小径を行く

時代の移ろいを見つめた事柄をエッセイ風に書き続けております。現代社会について考えるきっかけになれば幸いです。筆者・石井克則(ブログ名・遊歩)

1100 笑いが止まらないが… 福島の原風景描いた「夕焼け小焼けで陽が昇る」

画像 映画の「always3丁目の夕日」は、舞台設定が昭和30年代の東京・下町だった。日本が敗戦から立ち直り、復興へと歩み、経済の高度成長が始まる時代の貧しくても明るい人々が描かれている。これに対し、小泉武夫の「夕焼け小焼けで陽が昇る」(講談社文庫)は、福島・阿武隈山中の村に住む少年たちが、知恵を絞って自然の中で遊び抜くという、同じ時代の地方の姿を軽妙なタッチで表現した小泉の自伝的小説だ。

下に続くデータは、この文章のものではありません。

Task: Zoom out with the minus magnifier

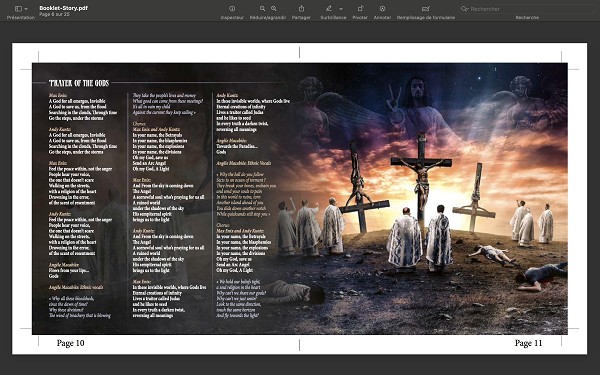Action: [x=262, y=8]
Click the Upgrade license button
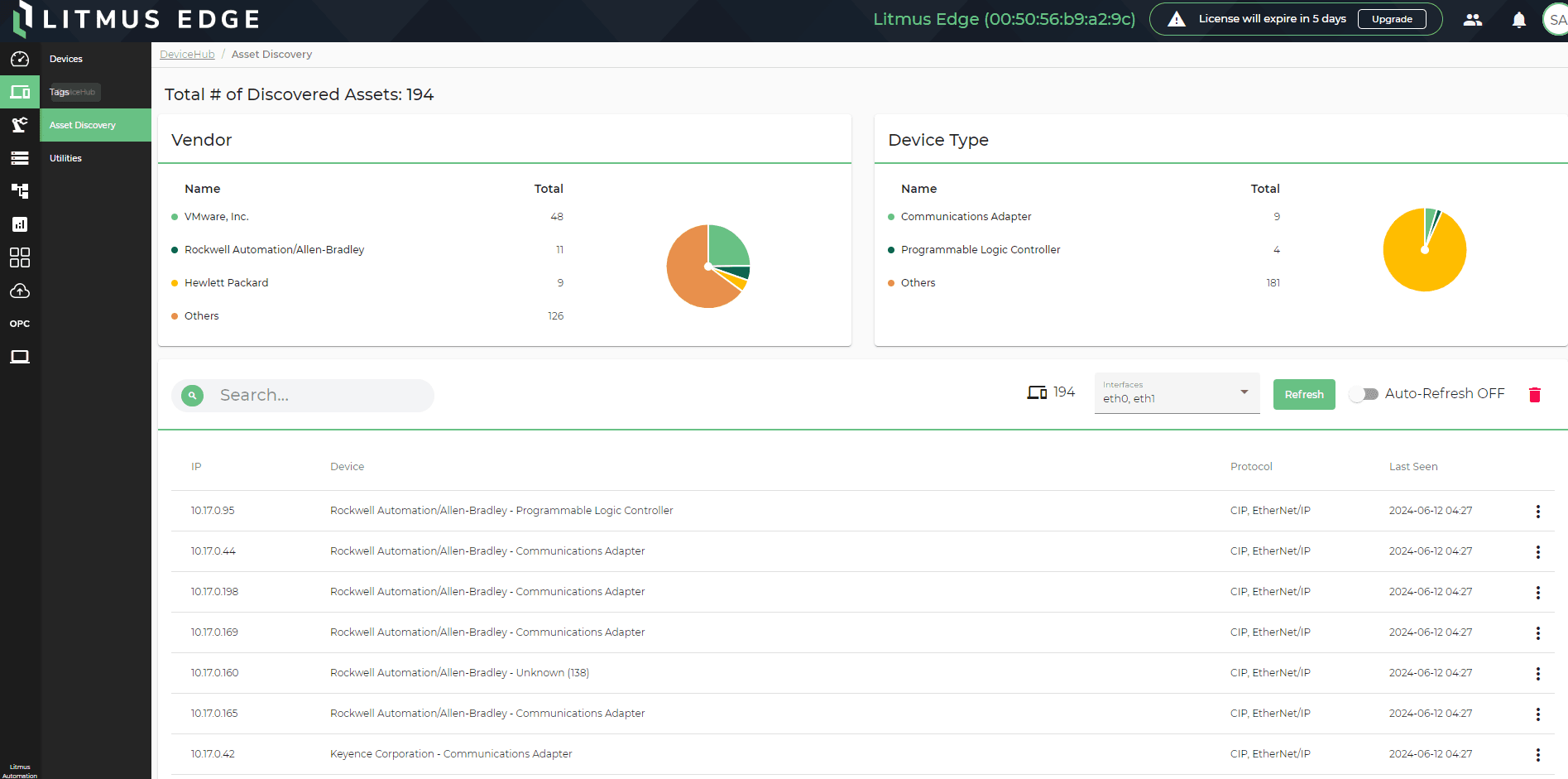 [x=1391, y=19]
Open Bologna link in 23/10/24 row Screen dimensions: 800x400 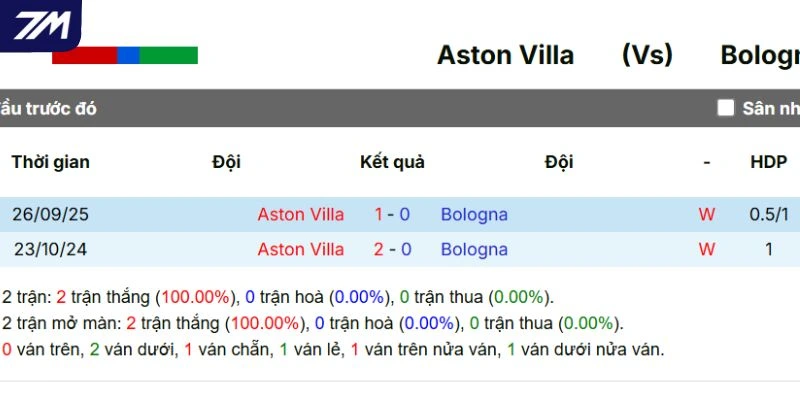click(x=474, y=249)
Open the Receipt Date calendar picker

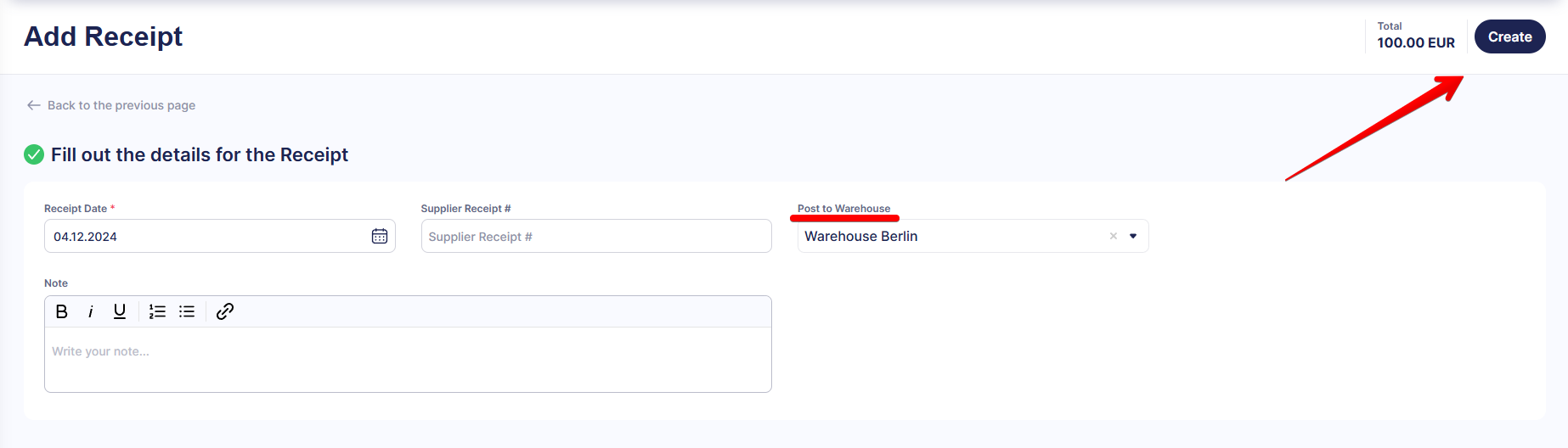[x=380, y=236]
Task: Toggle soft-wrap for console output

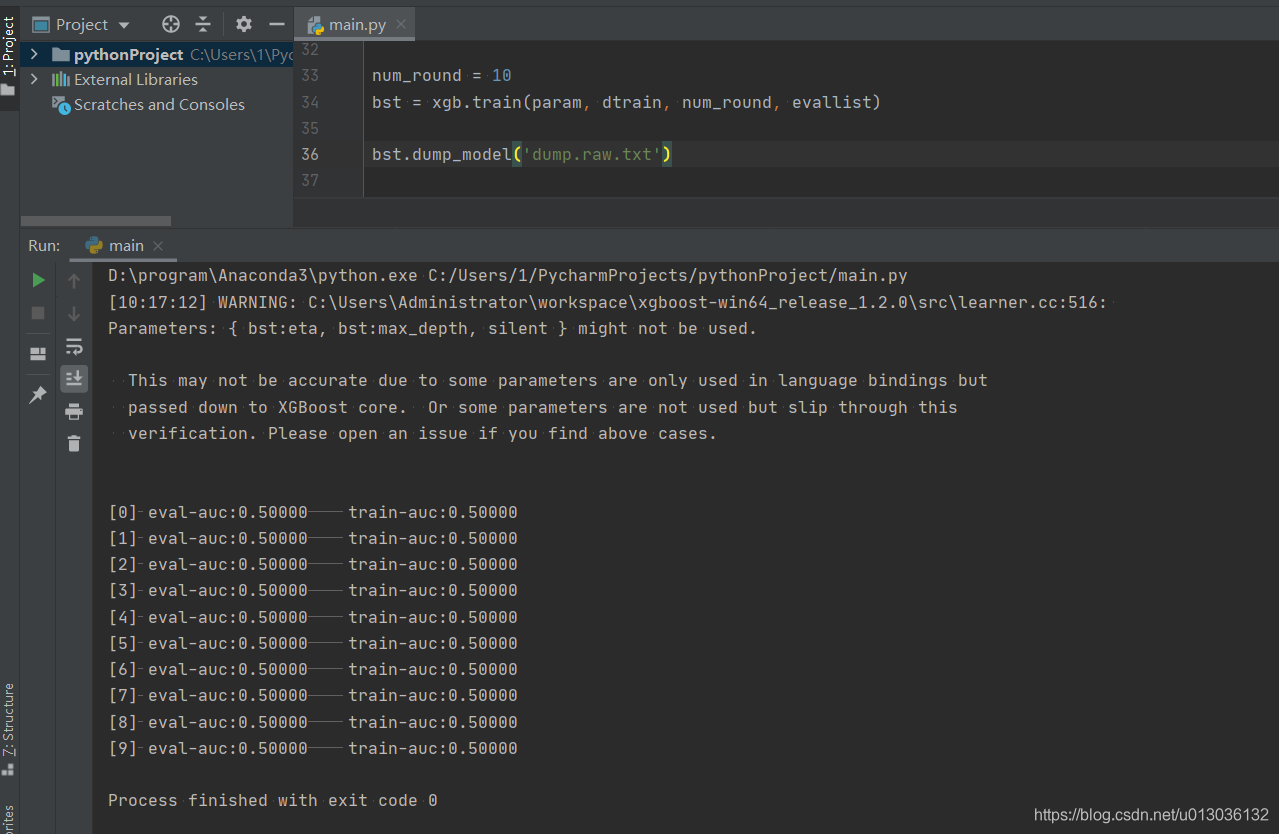Action: (73, 347)
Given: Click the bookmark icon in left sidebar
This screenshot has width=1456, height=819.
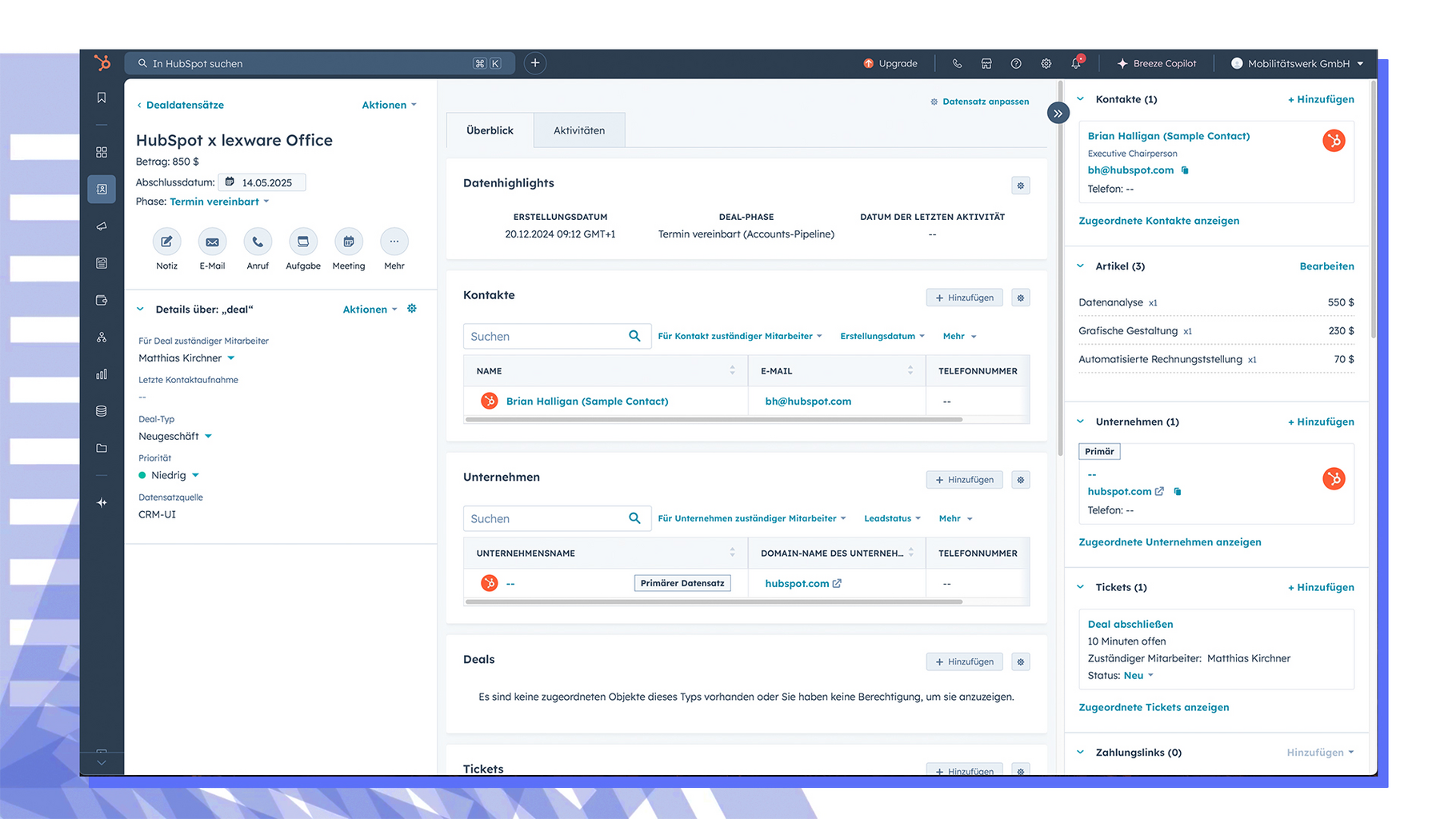Looking at the screenshot, I should click(x=102, y=98).
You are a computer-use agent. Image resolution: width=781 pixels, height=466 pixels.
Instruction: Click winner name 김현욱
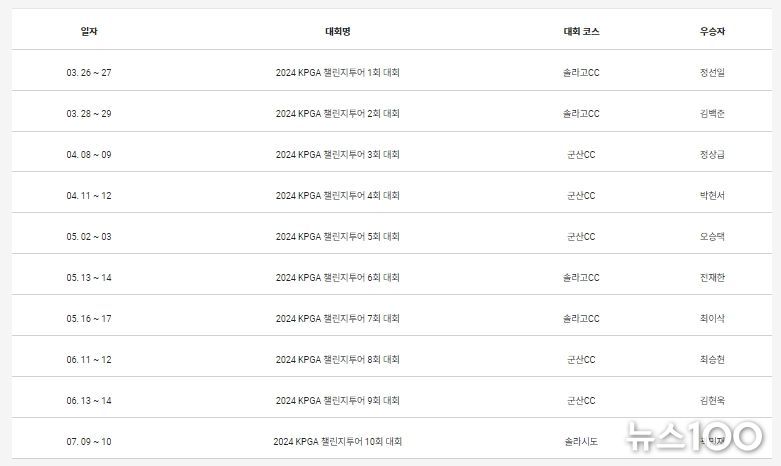[712, 401]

 笑いが止まらなかった。造り酒屋の息子の中学1年生泉山醸児(小泉がモデル)と一級下の隣の魚屋の息子・大松玄白という「ひょうきんと腕白」の2人の少年を軸に繰り広げられる物語だ。

 小泉は福島県田村郡小野町の造り酒屋に生まれた農学者で、現在は東京農大名誉教授。発酵学、食品文化論、醸造学の専門家であり、文筆家としても知られている。

 この本は2009年4月28日から2011年2月26日まで福島の地方紙、福島民報にほぼ一面を使って81回にわたって連載したものだ。 導入部の「時代の背景」で、小泉は主人公の2人について「小さい時からどこへ行くにも何をするにも一緒で深い絆で結ばれた竹馬の友だった。当時の子ども達からは想像できないほど大胆で巧妙な行動をとり、大人達の舌を幾度となく巻かせては村に格好の話題を提供した不思議な仲間だ。中学生になったころには、村人のだれもが数目置くほど陸梁とした振る舞いで闊歩するようになり、周囲は期待と不安を交錯させていなければならなくなっていた」と書き、文字通り抱腹絶倒の13の物語を書き進める。

 たしかに、2人の行動は同じ時代に少年期を送った私でさえ驚嘆する。こんな子ども時代を過ごしたのなら、幅のある人間に成長すること間違いない。米をアルコールで浸して食べさせ、酔ったところを捕まえようと考える雀捕獲作戦(捕らぬ雀の皮算用)を皮切りに、2人の少年を取り巻く奇想天外ともいえるストーリーが展開されるのだ。

 出ると負けのへぼチームが地区の大会で優勝してしまう「猛虎ファイターズ奮戦す」や、村の八幡様のお祭りの余興に出る3人の「名人」を描いた「野球博士と美空びばり(ひばりではない)と山頭巾」など、どの物語も面白くて、休むことなく先へ先へと読み進める。 笑いが止まらなかったのは、卵酒で急性アルコール中毒になった玄白を解放するためにやってきた担任の先生が赤マムシ酒を飲みすぎて、自分も急性アルコール中毒になってしまう「受験心は薔薇色で」の話だった。

 つい笑いが止まらず、電車の中で他の乗客に変な眼で見られてしまったが、「こんな面白い小説がありますよ」と教えてやりたい衝動に駆られた。本を読んでこんなに笑ったのは久しぶりだった。 村にある材料でさまざまな料理を作り、近所の子どもたちに食べさせる「厨房『食魔亭』」は食べ物に詳しい小泉の面目躍如といえるし、醸児と玄白が愉快な東京旅行を繰り広げ、連れ込み旅館に世話になる「旅荘『桃園』の木村ヨシ様」は、ホロリトさせられる人情話でもある。

 いずれの物語にも「酔筆蛇足」という後日談が紹介されている。最後の「夕焼け小焼けで陽が昇る」の「酔筆蛇足」では、その後も2人が絆を強めて生きてきたことが短く書かれ、「この50数年間、私と玄白の痛快万丈の生き方は今でも続いている」が結びになっている。

 この小説の連載が終わってから2週間後、東日本大震災が起き、それに伴う原発事故のため、福島は大混乱に陥り、いまも多くの人たちが県内外で避難生活を強いられている。住民から笑いが消え、戸外で遊ぶ子どもたちの姿は見られなくなった。この小説を読んだ読者は福島の魅力を知ったはずだ。それだけに原発事故で失ったものがいかに大きかったかも感じただろう。小泉が描いた福島の原風景を取り戻すことは容易ではない。